电蚊香液散发着微弱的红光,悠悠地弥漫出一丝带有化学气息的甜香。它虽也驱蚊,但总感觉少了些与暑气抗衡的真切感。这让我想起祖母的针线笸箩里,那些个用碎花布头缝制的小香囊,以及那些被艾草清香浸透的童年夏夜。
那会儿的驱蚊,是看得见、闻得着、带着泥土草木气息的。我的驱蚊香囊,从来不是现成买来的精巧玩意儿,而是祖母指尖流淌的智慧。她总在端午前后,翻捡出积攒的药材:艾叶带着山野的辛烈,紫苏叶揉搓出醒脾的芬芳,丁香粒小而味浓,藿香薄荷则透着溪水般的清凉。她戴着老花镜,就着窗棂透进的天光,细细剪碎,再按着古方配伍。小儿娇嫩,便取艾叶、紫苏、丁香、藿香、薄荷、陈皮各一小撮,药性温和,重在固表驱邪;大人体壮,则添上几朵清热解毒的金银花,力道便足了些。那些被阳光晒得酥脆的草叶药末,在她粗糙的掌心沙沙作响,最终被小心翼翼地填入一个个用绸布角或旧手绢缝成的三角小袋里。针脚或许不够细密匀称,却缝进了日月的耐心和对家人的护佑。
新缝的香囊,药香最是浓烈扑鼻。祖母帮我系在衣襟上、手腕间,或是悬在床头帐角。那香气,初闻是艾草、紫苏混合的辛香,霸道地驱散蚊虫的觊觎;细嗅之下,又有薄荷、陈皮的清冽甘醇,丝丝缕缕钻入鼻息,竟也压下了几分心头的燥热。祖母说,这香气是活的,能顶半个月的光景。待那味道渐渐淡薄、散尽,就该换上新囊了。若是不巧被雨淋湿或汗水浸透,药力便泄得更快,祖母便又忙着拆换新药。

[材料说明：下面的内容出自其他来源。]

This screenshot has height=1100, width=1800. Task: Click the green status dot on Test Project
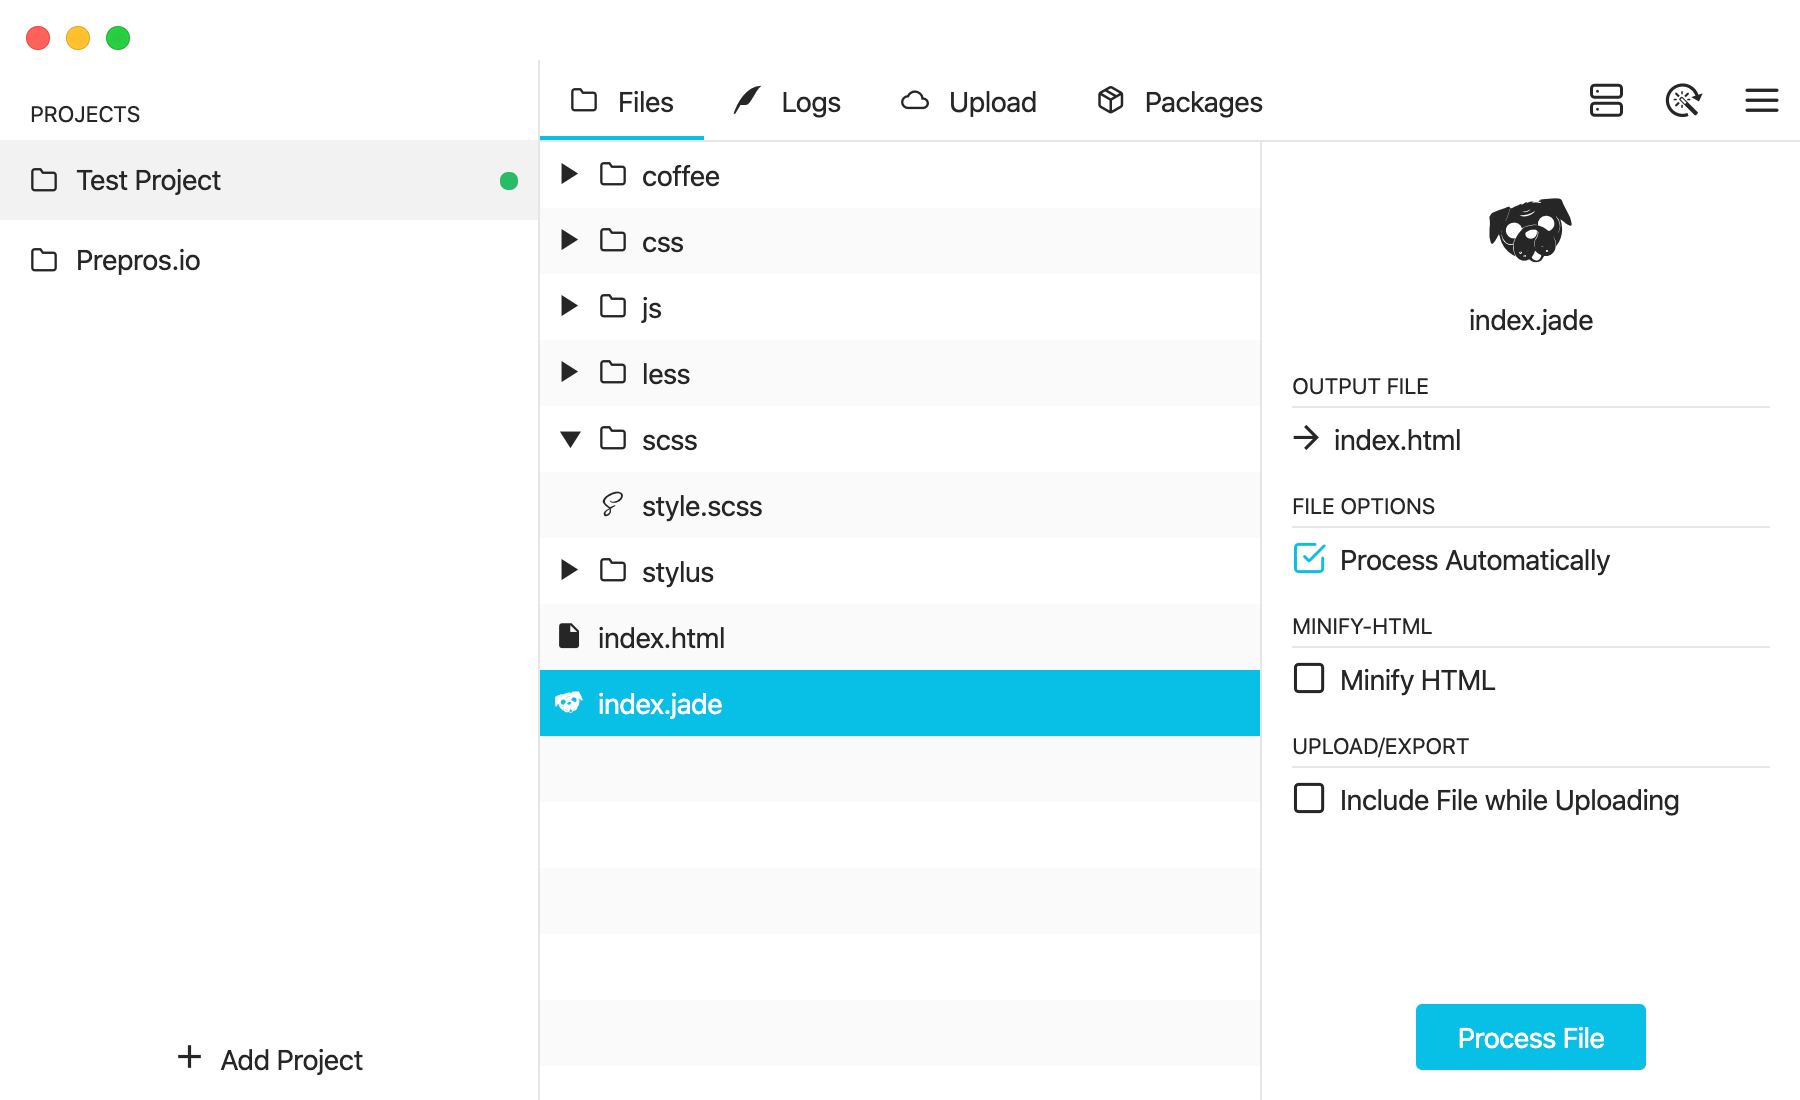point(509,181)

香囊虽好,但非人人相宜。怀了身孕的邻家婶婶,祖母是绝不给的。祖母告诫我:“芳香走窜,怕惊动了胎气,若有人闻了直打喷嚏,那便是与哪味药草无缘了。”
若论更简便的驱蚊法,灶台上的八角便是现成的法宝。取三五颗黝黑发亮的八角角瓣,丢进粗陶罐里,添几瓢井水,在灶上咕嘟咕嘟煮开。那浓烈奇异的味道,瞬间便霸占了整个灶房。待水色转深,晾温了,祖母便用这棕红色的八角水,蘸湿了粗布手巾,给我们擦洗胳膊腿脚。皮肤沾上这汤汁,起初是辛辣的微刺感,很快便留下一层无形的屏障。蚊虫嗅到这气息,竟也悻悻然绕道而行了。这法子土气,却像田埂边的野草,自有一股顽强的生命力。

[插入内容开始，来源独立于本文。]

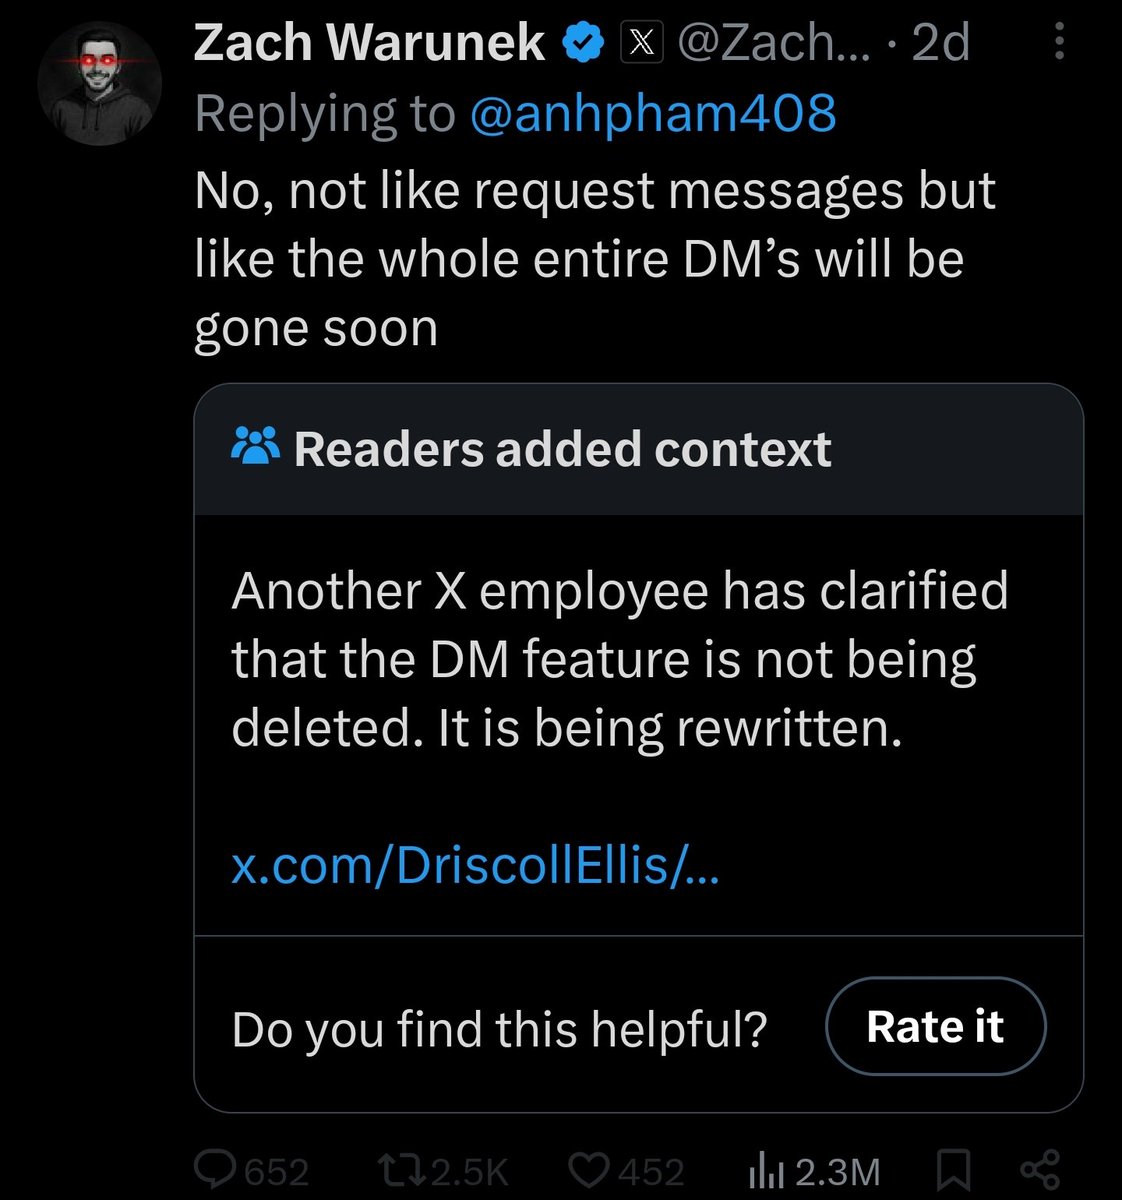Open the @anhpham408 mention link
Viewport: 1122px width, 1200px height.
click(x=652, y=113)
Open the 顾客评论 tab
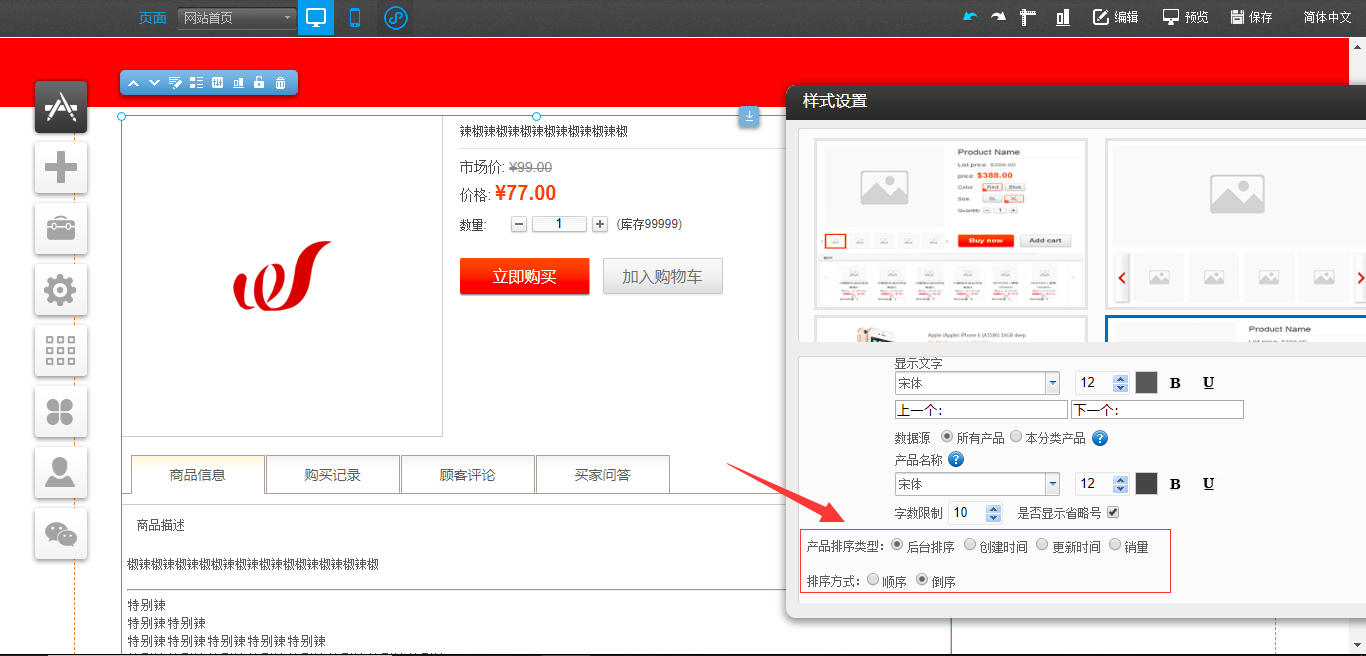Screen dimensions: 1366x656 468,475
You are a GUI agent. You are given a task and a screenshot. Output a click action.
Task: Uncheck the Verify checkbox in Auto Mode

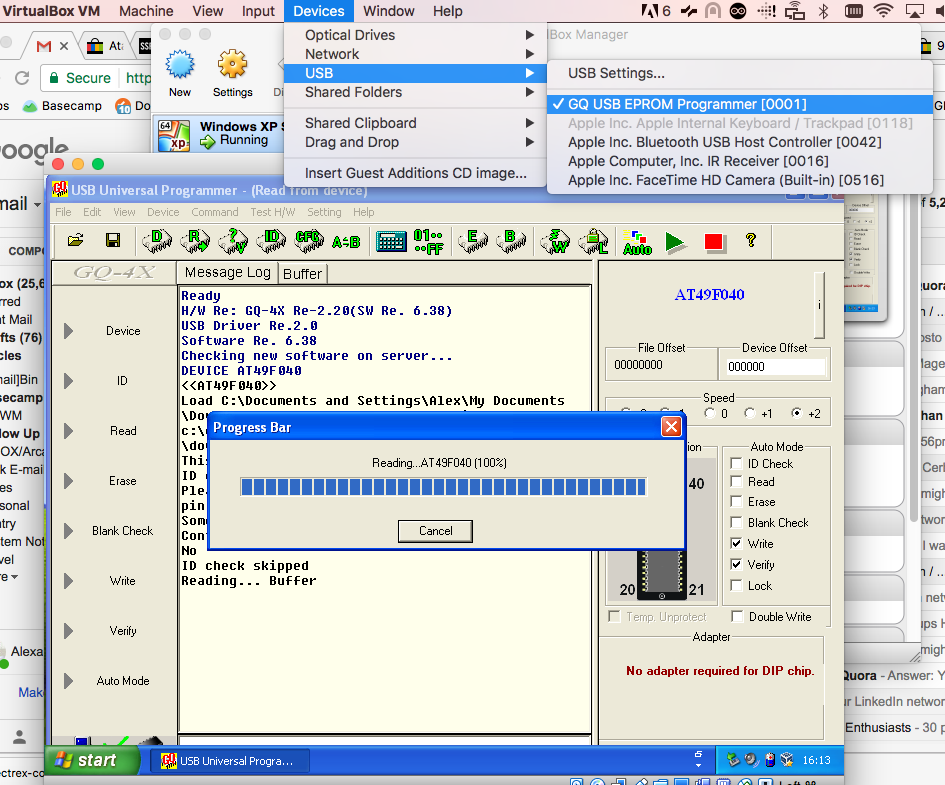pyautogui.click(x=737, y=565)
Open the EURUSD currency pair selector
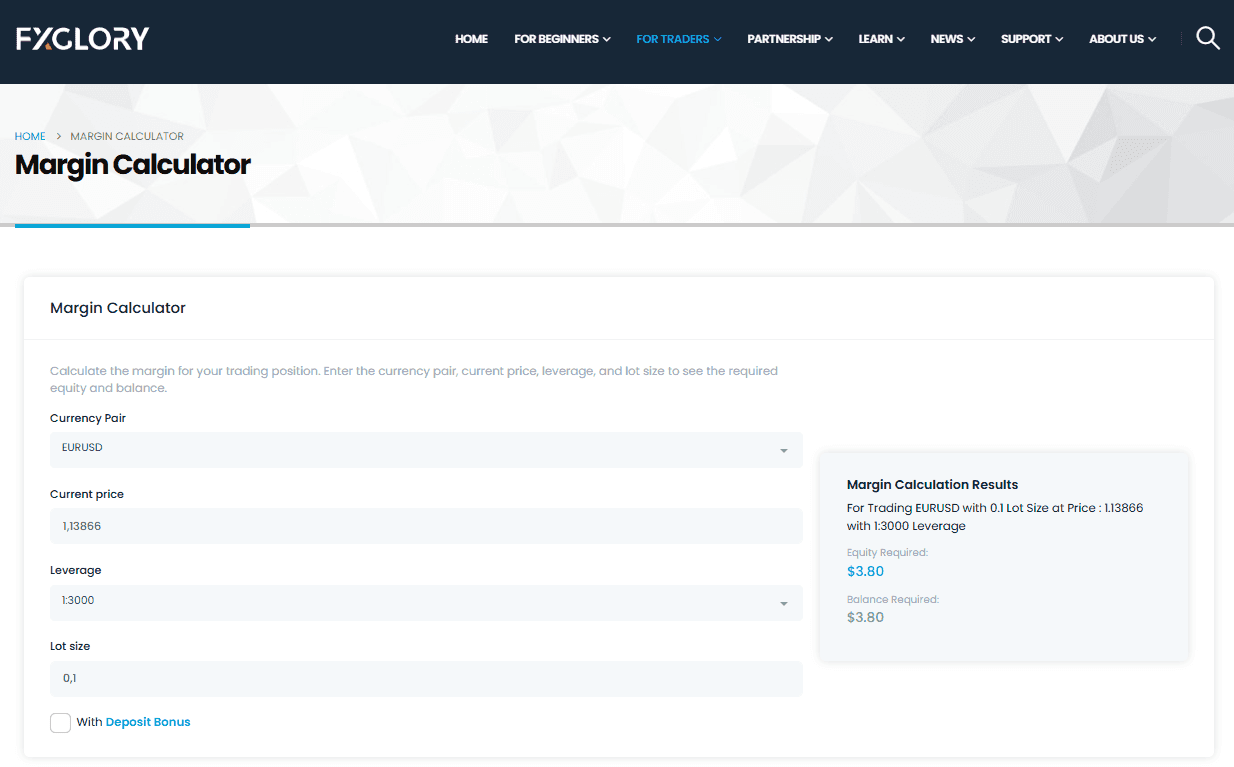The height and width of the screenshot is (767, 1234). point(426,449)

如今,驱蚊不过是一键电钮的易事。灭蚊灯散发着幽幽蓝光,电蚊香片默默蒸腾,驱蚊液只需一喷,气味浓烈且起效迅速。它们高效又便捷,宛如一道无形的科技屏障,将恼人的蚊虫阻隔在外。
然而,当空调的冷风显得过于生硬,当化学制剂的气味在密闭空间中久久不散,记忆深处那混合着艾草、紫苏、八角辛香的夏夜气息,便会悄然浮现。
那气息里,有祖母低头缝制香囊时垂下的银发,有灶膛中柴火噼啪作响的余音,有井水擦身时的丝丝清凉,更有一种与草木自然相融的熨帖之感。它驱走的不仅是蚊虫,更是内心的浮躁;它采用的是天地的馈赠,守护的是人与万物之间那份古老、带着药草清芬的界限与默契。
如今,若腕间还能系上一枚手作的驱蚊香囊,那暗香浮动间,便不只是驱蚊的屏障,而是系住一段慢时光的绳结,留下一缕在钢筋水泥丛林里萦绕不去的、属于泥土和草木的悠然夏梦。